OPTSGUY
When a $ is "significantly lower" than others, especially in the maintenance portion, get the details of the agreement and look for:
1. Annual hours of usage (by hour meter). Often a rate is based on fewer hours than you will actually use these machines. Meaning you will pay dearly for over time use.
2. How long is the rate really good for - 1 -2 years - it is not uncommon that there maybe be a clause that at the end of a 1 or 2 years (or some time less than the equipment lease period) the dealer has the right to increase the maintanence portion.
3. Find out was is really covered and get a their definition of abuse - I had a customer get billed for a leaky power steering cylinder claiming it was abuse - by a competitive Toyota dealer.
This happens more than you think. I took an account away from Toyota for the above reasons.

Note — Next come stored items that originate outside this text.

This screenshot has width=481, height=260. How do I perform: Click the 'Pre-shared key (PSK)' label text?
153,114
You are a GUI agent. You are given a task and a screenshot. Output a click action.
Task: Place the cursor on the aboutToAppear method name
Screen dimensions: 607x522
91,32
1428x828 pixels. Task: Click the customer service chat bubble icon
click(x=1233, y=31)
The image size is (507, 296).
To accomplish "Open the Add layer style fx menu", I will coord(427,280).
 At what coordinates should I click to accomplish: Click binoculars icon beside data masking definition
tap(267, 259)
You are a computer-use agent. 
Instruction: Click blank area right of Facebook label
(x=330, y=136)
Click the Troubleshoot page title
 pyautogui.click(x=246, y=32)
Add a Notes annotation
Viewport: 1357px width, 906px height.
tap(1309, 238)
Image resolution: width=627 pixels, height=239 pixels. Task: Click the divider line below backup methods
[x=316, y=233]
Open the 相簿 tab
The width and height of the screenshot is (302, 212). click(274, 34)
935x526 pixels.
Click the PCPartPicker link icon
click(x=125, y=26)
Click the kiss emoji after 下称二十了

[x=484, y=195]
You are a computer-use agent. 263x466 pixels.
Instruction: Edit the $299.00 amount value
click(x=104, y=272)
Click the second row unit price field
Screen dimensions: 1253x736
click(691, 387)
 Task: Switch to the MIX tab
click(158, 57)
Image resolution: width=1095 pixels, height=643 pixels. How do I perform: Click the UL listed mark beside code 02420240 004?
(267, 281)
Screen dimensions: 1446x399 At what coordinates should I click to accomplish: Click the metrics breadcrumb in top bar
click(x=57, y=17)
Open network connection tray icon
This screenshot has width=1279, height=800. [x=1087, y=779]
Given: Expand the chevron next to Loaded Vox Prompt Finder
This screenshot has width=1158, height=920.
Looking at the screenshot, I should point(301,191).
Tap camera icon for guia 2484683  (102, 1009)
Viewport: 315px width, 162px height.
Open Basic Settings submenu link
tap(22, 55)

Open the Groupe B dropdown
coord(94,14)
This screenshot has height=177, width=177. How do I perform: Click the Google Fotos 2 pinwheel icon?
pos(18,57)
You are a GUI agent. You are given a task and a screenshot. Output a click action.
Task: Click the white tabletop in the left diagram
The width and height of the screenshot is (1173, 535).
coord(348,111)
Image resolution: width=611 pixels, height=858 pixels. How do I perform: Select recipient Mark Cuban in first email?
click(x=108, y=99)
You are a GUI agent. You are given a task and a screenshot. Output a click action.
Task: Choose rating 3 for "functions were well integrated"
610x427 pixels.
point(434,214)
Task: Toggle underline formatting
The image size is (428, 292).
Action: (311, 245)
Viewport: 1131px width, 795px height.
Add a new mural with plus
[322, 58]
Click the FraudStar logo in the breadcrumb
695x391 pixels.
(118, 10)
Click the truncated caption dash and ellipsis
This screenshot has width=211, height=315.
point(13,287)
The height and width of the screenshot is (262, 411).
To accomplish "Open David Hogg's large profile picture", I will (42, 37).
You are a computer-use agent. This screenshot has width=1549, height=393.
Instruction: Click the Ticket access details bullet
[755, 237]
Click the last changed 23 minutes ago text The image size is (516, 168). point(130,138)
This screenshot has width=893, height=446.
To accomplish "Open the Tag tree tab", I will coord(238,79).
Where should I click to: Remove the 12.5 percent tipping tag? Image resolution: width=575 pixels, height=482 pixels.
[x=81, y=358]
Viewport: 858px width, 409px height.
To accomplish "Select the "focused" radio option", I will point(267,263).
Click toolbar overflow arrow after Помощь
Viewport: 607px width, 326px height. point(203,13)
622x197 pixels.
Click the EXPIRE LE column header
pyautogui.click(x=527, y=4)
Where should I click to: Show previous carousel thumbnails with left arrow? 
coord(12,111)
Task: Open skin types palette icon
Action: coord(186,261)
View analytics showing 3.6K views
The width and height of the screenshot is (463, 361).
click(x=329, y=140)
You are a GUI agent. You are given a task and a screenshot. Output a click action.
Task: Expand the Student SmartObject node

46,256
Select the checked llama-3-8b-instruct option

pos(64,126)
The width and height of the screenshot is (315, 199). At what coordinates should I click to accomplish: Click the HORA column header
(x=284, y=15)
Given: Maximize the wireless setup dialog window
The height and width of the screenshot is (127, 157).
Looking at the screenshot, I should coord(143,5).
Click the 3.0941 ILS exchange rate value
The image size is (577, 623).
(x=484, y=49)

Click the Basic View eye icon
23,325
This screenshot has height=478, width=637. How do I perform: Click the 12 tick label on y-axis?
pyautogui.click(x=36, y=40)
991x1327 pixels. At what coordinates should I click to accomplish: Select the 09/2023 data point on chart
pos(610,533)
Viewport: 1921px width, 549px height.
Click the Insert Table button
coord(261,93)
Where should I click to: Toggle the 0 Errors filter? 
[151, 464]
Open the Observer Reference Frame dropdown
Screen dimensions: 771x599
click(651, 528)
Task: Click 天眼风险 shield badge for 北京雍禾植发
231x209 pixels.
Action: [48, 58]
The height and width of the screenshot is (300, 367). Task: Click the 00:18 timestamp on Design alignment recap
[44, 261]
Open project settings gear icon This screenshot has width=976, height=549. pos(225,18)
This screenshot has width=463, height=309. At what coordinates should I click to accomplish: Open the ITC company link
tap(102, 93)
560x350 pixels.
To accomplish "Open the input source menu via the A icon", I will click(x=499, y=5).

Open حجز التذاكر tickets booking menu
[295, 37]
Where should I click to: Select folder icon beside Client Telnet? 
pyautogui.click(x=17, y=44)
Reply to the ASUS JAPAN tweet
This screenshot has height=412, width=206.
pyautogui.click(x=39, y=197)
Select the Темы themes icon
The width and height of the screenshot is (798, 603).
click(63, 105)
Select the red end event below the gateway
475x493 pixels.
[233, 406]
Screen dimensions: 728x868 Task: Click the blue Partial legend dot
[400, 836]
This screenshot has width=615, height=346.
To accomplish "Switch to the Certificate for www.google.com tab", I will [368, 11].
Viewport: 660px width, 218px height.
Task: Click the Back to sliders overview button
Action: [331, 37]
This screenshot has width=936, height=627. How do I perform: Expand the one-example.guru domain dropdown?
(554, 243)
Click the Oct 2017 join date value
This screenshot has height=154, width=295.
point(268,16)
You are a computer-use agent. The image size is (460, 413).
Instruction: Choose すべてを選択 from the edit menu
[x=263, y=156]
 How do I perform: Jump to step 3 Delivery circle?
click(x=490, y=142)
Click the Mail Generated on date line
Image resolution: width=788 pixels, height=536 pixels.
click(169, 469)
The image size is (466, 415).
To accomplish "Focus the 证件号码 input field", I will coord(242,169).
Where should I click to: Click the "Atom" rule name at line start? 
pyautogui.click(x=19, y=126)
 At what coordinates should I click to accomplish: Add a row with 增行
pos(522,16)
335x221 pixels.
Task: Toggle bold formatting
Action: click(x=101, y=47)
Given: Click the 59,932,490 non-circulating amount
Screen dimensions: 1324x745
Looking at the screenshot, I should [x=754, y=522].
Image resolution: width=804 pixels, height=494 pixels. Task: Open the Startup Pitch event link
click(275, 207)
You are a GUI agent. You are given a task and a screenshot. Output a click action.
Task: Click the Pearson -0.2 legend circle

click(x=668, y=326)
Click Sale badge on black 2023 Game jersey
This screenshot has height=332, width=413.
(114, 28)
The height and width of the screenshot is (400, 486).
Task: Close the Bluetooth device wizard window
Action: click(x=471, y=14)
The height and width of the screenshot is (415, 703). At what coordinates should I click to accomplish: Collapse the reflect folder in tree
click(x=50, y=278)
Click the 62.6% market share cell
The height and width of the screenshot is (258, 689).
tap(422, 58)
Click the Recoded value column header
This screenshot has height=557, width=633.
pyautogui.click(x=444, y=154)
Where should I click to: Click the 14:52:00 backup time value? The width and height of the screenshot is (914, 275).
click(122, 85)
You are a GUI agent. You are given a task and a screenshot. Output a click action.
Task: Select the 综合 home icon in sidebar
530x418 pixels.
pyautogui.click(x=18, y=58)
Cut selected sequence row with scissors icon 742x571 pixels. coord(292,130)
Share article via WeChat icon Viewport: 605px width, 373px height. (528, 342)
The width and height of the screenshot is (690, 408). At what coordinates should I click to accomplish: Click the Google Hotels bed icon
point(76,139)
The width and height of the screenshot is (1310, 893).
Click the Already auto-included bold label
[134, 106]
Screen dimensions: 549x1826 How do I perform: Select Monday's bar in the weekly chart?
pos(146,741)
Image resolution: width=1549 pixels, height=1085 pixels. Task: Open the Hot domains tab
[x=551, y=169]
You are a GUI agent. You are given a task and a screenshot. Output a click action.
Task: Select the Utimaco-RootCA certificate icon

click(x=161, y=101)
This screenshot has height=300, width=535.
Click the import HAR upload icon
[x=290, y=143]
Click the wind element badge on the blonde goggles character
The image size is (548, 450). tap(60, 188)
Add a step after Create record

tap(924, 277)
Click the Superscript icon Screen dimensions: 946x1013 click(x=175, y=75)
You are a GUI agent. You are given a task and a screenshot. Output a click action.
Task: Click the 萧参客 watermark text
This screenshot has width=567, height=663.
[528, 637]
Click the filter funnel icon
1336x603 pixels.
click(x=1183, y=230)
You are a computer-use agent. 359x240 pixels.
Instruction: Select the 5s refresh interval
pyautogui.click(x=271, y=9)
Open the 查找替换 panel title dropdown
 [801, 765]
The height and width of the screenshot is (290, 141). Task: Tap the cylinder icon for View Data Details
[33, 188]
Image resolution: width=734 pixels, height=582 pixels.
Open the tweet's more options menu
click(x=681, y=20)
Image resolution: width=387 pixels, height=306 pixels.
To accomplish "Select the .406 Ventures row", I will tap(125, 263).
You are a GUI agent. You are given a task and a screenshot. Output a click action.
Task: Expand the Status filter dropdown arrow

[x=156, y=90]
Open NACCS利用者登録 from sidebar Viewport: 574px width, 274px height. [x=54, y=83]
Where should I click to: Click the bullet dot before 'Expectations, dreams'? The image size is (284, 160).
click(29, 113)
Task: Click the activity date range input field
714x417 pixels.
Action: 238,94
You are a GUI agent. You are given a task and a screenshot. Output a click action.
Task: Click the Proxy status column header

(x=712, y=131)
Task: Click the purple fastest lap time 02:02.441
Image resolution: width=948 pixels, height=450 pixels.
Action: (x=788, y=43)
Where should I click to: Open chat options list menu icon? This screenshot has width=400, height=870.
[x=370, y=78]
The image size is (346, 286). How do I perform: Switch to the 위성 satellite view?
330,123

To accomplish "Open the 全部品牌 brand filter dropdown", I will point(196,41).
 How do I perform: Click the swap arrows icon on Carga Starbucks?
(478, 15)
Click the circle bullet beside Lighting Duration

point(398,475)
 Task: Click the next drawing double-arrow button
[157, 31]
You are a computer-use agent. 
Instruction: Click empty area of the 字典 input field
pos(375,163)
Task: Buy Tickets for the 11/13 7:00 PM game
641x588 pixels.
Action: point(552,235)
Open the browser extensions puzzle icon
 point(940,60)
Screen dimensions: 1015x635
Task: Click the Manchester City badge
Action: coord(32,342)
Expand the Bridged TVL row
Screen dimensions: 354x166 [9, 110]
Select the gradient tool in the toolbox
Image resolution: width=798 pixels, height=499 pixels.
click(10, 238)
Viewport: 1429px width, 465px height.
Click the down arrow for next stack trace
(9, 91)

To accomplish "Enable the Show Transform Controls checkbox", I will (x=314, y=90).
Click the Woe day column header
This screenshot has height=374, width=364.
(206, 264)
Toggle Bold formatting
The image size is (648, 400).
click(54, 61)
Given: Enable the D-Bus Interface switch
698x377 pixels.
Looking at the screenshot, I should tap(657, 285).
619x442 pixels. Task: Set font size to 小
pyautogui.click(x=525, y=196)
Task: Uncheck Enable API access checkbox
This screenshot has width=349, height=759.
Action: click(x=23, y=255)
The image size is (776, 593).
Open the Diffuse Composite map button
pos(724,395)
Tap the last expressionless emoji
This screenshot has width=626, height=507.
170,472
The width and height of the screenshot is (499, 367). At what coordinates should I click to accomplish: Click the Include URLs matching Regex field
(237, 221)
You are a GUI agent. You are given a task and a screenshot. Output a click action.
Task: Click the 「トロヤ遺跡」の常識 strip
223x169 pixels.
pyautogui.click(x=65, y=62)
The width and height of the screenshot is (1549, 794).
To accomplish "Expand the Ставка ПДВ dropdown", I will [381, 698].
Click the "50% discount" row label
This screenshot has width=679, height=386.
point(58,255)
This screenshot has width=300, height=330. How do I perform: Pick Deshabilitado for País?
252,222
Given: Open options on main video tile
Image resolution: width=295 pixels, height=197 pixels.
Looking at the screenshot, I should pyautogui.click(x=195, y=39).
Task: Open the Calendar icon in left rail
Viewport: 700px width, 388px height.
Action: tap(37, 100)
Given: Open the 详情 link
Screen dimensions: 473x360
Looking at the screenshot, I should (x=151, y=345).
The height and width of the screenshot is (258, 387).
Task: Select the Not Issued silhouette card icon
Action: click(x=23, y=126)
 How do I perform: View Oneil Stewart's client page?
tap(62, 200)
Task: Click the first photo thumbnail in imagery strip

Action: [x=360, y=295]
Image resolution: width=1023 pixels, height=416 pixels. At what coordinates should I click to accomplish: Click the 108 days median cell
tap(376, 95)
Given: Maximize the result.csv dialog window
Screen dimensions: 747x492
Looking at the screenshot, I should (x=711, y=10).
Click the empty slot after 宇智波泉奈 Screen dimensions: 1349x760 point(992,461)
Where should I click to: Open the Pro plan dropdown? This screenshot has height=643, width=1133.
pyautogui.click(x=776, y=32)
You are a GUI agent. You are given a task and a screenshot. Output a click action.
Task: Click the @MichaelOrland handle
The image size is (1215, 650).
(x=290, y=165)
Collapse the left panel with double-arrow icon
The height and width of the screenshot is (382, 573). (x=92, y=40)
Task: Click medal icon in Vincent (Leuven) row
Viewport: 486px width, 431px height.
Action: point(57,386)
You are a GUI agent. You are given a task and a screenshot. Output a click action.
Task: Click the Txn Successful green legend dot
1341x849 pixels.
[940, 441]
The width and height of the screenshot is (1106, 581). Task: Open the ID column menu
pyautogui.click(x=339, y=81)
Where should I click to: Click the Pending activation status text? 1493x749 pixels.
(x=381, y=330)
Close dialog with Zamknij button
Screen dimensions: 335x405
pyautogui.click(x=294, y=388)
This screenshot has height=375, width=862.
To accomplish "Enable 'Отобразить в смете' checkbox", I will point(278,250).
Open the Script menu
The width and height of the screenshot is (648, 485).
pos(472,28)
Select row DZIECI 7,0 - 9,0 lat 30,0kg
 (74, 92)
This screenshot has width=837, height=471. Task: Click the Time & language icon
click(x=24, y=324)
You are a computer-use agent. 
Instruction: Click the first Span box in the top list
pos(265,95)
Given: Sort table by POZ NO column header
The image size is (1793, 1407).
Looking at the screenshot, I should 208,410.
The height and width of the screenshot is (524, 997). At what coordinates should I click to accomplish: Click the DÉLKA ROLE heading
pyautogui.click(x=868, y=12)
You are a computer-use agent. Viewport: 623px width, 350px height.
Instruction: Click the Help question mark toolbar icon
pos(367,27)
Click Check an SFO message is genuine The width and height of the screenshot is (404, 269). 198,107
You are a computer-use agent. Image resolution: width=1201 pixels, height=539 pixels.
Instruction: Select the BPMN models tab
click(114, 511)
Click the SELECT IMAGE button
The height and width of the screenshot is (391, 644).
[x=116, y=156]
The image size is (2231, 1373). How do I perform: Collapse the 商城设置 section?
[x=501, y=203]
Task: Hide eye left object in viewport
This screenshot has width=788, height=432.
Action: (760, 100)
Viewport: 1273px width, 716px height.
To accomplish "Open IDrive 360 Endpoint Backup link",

AS an example This customer, well known company, operated 7/24 365 and they allowed 1960 hours of annual usage - in actuality - the hours use were over 3000. This was a 5 years lease in a nasty environment. They (the customer) had to get out the big check book at the end of the lease. Remember the "Devil You Know Is Generally Better Than the Devil You Don't Know". Plus, getting a new supplier is like getting married - you never discover the real ISSUES until you start living together.
Remember Sales People only follow the direction of their management and policies of the owner. Secondly, things like maintenance rates are set not by sales people but by the Service Department, who has to live with any contract. If they don't follow directions and guidelines, like all of us they will be fired.